» **What needs to be done**:
Write out, word for word, the part of the listing below that opens with the line containing "Viewport: 550px width, 550px" and closes with the line containing "Screen dimensions: 1064x1124", keeping both of those lines and adding no others.

» **Information**:
*** Begin section ***

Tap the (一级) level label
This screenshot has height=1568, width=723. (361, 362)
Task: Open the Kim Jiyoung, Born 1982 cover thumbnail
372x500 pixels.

*** End section ***
*** Begin section ***

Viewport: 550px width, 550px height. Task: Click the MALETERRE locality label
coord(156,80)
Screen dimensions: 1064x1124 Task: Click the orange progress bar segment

*** End section ***

» **Finished exercise**:
Viewport: 550px width, 550px height. Task: Click the MALETERRE locality label
coord(156,80)
Screen dimensions: 1064x1124 Task: Click the orange progress bar segment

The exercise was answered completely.